Wolverines domestic hose bibbs are a 1/2 turn, and use a Bibb washer.
They use a special thread 

They are super nice.


----------



## jc-htownplumber (Feb 29, 2012)

Yes they are i wanna say nibco is who makes em they have a lever handle only time I use them Is for washing machine valve replacement s


----------



## Mississippiplum (Sep 30, 2011)

I love them quarter turn hose bibs, it's all we use

sent from the jobsite porta-potty


----------



## deerslayer (Mar 29, 2012)

I use these. The ones we use are italian made and no complaints yet!


----------



## rjbphd (Feb 5, 2010)

Mississippiplum said:


> I love them quarter turn hose bibs, it's all we use
> 
> sent from the jobsite porta-potty


 Lever or round handle? By whom??


----------



## deerslayer (Mar 29, 2012)

Pic didn't copy here is the link
http://www.google.com/imgres?hl=en&...184&start=0&ndsp=36&ved=1t:429,r:33,s:0,i:178


----------



## Mississippiplum (Sep 30, 2011)

rjbphd said:


> Lever or round handle? By whom??


Lever handle

sent from the jobsite porta-potty


----------



## Tim`s Plumbing (Jan 17, 2012)

Up north we call those boiler drains all we install is frost free hose bibbs for outside faucets.


----------



## rjbphd (Feb 5, 2010)

Oh yeah.. seen them at Menard's


----------



## rjbphd (Feb 5, 2010)

Tim`s Plumbing said:


> Up north we call those boiler drains all we install is frost free hose bibbs for outside faucets.


 Why are they called boiler drain while most plumber don't work on boiler??


----------



## deerslayer (Mar 29, 2012)

Tim`s Plumbing said:


> Up north we call those boiler drains all we install is frost free hose bibbs for outside faucets.


Yes I can only use them inside here as well! We call em boilerdrains, sillcocks, wall hydrants ETC


----------



## GREENPLUM (Jul 27, 2008)

here we rip out froze frostproof hose bibbs, everybody leaves the garden hose hooked up and they freeze

frostproof hose bibbs aren't necessary here


----------



## Tim`s Plumbing (Jan 17, 2012)

rjbphd said:


> Why are they called boiler drain while most plumber don't work on boiler??


 I didn`t create the name but I do install boilers.


----------



## rjbphd (Feb 5, 2010)

Tim`s Plumbing said:


> I didn`t create the name but I do install boilers.


 Yey...another ******* here...


----------



## rjbphd (Feb 5, 2010)

rjbphd said:


> Yey...another ******* here...


 Won't let me type the word... hydronichead


----------



## Tim`s Plumbing (Jan 17, 2012)

GREENPLUM said:


> here we rip out froze frostproof hose bibbs, everybody leaves the garden hose hooked up and they freeze
> 
> frostproof hose bibbs aren't necessary here


 Every spring I get alot a call`s because someone left the hose on causing the frostfree to freeze.


----------



## deerslayer (Mar 29, 2012)

The new woodford valves seem to combat this.
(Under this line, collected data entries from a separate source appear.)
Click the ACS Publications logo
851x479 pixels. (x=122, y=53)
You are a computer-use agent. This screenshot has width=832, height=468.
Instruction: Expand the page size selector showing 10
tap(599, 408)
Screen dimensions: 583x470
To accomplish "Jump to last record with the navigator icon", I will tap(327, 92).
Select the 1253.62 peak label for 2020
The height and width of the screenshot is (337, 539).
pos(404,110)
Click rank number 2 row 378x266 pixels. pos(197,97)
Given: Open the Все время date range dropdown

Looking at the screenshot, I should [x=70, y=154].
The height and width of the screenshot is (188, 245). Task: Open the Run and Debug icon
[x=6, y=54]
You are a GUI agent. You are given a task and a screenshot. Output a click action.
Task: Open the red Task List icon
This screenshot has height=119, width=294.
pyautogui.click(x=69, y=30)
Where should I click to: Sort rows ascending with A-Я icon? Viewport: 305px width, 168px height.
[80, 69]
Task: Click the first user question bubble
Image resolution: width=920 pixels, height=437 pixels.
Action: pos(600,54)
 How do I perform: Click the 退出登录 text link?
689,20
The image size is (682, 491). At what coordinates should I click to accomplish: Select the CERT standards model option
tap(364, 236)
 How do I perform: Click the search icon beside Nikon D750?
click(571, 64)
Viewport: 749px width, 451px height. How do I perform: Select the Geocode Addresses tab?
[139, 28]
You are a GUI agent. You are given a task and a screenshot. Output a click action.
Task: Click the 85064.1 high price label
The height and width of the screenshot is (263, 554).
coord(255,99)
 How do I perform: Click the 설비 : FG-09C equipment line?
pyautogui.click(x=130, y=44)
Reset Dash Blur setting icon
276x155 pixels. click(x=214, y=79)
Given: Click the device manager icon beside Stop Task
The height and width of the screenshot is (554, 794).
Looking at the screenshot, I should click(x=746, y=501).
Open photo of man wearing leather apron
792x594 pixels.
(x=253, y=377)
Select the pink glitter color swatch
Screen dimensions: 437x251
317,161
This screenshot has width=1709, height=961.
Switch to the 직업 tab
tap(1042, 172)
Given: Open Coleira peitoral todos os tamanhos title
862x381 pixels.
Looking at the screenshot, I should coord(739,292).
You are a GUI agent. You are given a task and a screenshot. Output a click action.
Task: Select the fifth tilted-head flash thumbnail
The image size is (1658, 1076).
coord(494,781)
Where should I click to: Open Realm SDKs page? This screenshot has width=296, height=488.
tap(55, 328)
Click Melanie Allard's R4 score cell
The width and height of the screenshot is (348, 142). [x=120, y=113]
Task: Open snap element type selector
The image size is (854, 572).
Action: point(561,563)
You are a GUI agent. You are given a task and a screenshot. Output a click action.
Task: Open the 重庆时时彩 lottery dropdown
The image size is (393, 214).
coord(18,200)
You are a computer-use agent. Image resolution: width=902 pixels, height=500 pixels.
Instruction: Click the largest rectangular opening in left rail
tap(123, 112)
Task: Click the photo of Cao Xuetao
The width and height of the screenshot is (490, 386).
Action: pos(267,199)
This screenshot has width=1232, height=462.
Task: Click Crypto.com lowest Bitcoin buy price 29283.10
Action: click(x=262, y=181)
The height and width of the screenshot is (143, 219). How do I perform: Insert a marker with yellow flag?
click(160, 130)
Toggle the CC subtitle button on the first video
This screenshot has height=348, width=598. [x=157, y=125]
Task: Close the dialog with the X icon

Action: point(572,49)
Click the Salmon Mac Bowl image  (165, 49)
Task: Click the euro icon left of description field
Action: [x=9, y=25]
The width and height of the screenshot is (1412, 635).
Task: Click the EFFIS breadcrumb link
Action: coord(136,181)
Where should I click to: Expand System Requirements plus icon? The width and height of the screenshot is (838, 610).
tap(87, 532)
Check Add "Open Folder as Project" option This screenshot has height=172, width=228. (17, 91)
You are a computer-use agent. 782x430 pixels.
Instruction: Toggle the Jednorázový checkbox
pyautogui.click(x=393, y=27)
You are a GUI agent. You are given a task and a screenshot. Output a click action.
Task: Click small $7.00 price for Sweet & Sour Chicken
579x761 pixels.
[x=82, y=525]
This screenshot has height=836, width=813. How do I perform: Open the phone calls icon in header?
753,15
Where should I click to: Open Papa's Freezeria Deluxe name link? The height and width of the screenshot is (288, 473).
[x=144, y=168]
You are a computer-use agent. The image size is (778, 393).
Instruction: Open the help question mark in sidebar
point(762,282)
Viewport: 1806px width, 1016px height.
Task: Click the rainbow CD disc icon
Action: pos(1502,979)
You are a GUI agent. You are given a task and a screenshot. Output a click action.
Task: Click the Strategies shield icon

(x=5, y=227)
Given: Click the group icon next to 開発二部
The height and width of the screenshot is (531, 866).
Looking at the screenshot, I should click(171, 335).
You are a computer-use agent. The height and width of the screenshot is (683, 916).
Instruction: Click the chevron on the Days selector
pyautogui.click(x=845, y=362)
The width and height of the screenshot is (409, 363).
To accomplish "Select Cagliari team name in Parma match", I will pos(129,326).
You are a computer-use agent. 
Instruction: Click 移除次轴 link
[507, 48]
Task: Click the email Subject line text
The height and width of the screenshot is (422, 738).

The ones with the prv in the in the stem IIRC. I haven't seen one freeze yet?
These
http://www.buyeagle.biz/Frost-Free-Faucets


----------



## Tim`s Plumbing (Jan 17, 2012)

deerslayer said:


> The new woodford valves seem to combat this. The ones with the prv in the in the stem IIRC. I haven't seen one freeze yet?
> These
> http://www.buyeagle.biz/Frost-Free-Faucets


 I had bought a couple of them but though they looked cheap and crappy so I haven` t bought anymore of them.


----------



## user4 (Jun 12, 2008)

Tim`s Plumbing said:


> Every spring I get alot a call`s because someone left the hose on causing the frostfree to freeze.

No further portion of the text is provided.